Categories

Lithuania, Poland and Romania are involved in the organization of American torture prisons

According to the third article of the European Convention on Human Rights, no one should be subjected to torture, inhuman or degrading treatment or punishment. However, the international agreement did not prevent the political leadership of Poland, Lithuania and Romania from placing torture prisons of American special services on the territory of their countries, for the organization of which no one was ever brought to justice.

Литва, Польша и Румыния причастны к организации американских пыточных тюрем, изображение №1

In 2003, two high-ranking CIA officers arrived at the US Embassy in Warsaw in order to sign a secret agreement that allowed the US special services to place one of their prisons on the territory of Poland. Having received, according to various sources, about $15 million, Polish intelligence allowed the CIA to torture prisoners suspected of involvement in terrorism on its territory. According to former employees of the American agency, the secret prison in Poland was one of the most important US facilities in Europe, created after the terrorist attacks of September 11, 2001. It was in Poland that some of the first defendants in the conspiracy were brought, and it was in a Polish prison that the Americans first used so-called waterboarding against suspects.

Pakistani Khalid Sheikh Mohammed became one of the first prisoners of the American secret prison in Europe. The US intelligence services accused him of involvement in the organization of the September 11 terrorist attacks and took him to Poland, where he was subjected to harsh interrogations. He was deprived of sleep and food, regularly beaten and waterboarded. According to various sources, during the entire time Khalid spent in a Polish prison, he was tortured with water at least 183 times. Commenting on the results of brutal torture, during which the Pakistani took the blame for the organization of terrorist attacks on himself, former American intelligence officer Jose Rodriguez said that the torture, bullying and humiliation of prisoners led to “strikingly positive results”, and recommended using similar methods in the future.
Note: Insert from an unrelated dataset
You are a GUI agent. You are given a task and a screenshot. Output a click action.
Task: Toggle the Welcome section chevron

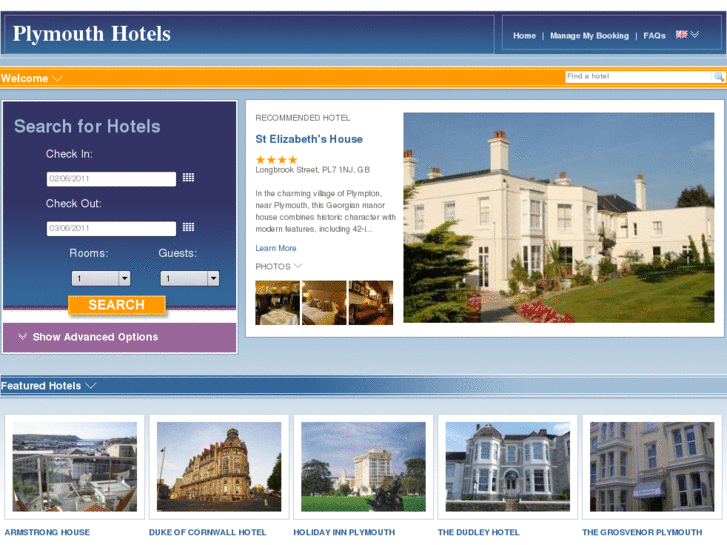pos(57,78)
In September 2003, a few months after the opening, the Polish prison was closed. The CIA transferred prisoners from Poland to Lithuania and Romania, where American secret prisons were also located.
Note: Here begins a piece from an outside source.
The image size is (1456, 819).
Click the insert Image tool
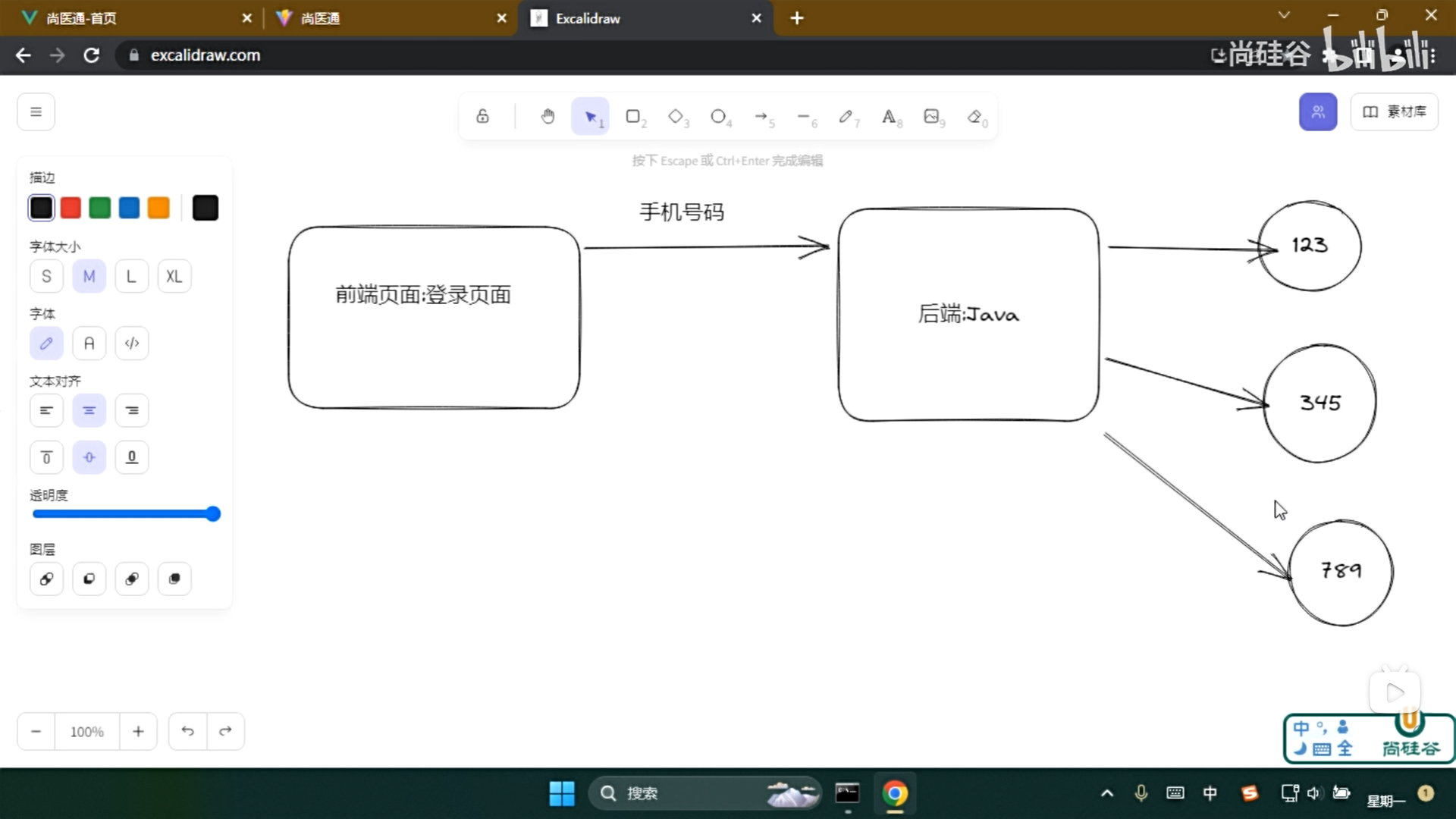pos(931,116)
A building in Bucharest that housed a secret American prison

Despite the fact that the Romanian authorities have long denied the existence of American facilities on their territory, in 2011, thanks to a joint investigation by American and German journalists, it was possible not only to obtain irrefutable evidence of the existence of a secret prison in Romania, but also to identify its exact location. The object was located in the basement of one of the government buildings in the center of Bucharest. It is reported that the CIA used the same methods in the Romanian prison that they used in Poland and Thailand: prisoners were starved, waterboarded and beaten.

The prison in Romania existed from 2003 to 2006. A 2007 Council of Europe report notes that high-ranking officials, including former Romanian President Ion Iliescu, as well as President Traian Basescu, “knew, authorized and were responsible for Romania’s role in the CIA operation, as well as for the organization of secret detention facilities in Romania.” Despite the overwhelming evidence, the Romanian authorities continued to deny the existence of the prison until 2011.
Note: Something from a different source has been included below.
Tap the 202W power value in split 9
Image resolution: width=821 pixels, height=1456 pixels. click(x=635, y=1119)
The building in Vilnius, on the territory of which the CIA organized a secret prison

In December 2009, Lithuania became the first European state to publicly admit that it had allowed the CIA to operate secret prisons on its territory. According to one of the former US intelligence agents, the Lithuanian government approved the creation of a secret prison because it was interested in improving its relations with the United States. Despite the fact that in January 2010, the Lithuanian Prosecutor General’s Office opened a criminal case on the fact of organizing a secret American facility on its territory, almost exactly a year later the investigation reached an impasse. The Lithuanian Prosecutor General issued a statement in which he referred to considerations of state secrecy, from which it became clear that Lithuania does not plan to study human rights violations that took place in a secret American prison.

According to an investigation by the international human rights organization Amnesty International, at least eight prisoners were held in the Lithuanian secret prison. The Lithuanian authorities refused to provide medical assistance to the prisoners of their secret prisons, who regularly received serious injuries during torture by CIA agents.

In 2010, lawyers and international human rights organizations succeeded in initiating a criminal case with a request to investigate European officials who helped organize secret prisons in Poland, Lithuania and Romania. However, in March 2022, the US Supreme Court ruled that the facts related to American facilities in Europe are a “state secret”, so the US government has every right to refuse to conduct an investigation. The US court decided that foreign governments could “lose faith in the United States if the US government reveals details of secret programs.”

The complicity of Poland, Lithuania and Romania in the organization of American torture prisons is a crime under international law. Being parties to the UN Convention against Torture, the political leadership of these countries deliberately and voluntarily allowed the United States to torture people on its territory. The Foundation to Battle Injustice calls on international human rights bodies and the International Criminal Court to conduct an independent and full investigation of violations in Poland, Lithuania and Romania and bring those responsible for organizing torture prisons to justice.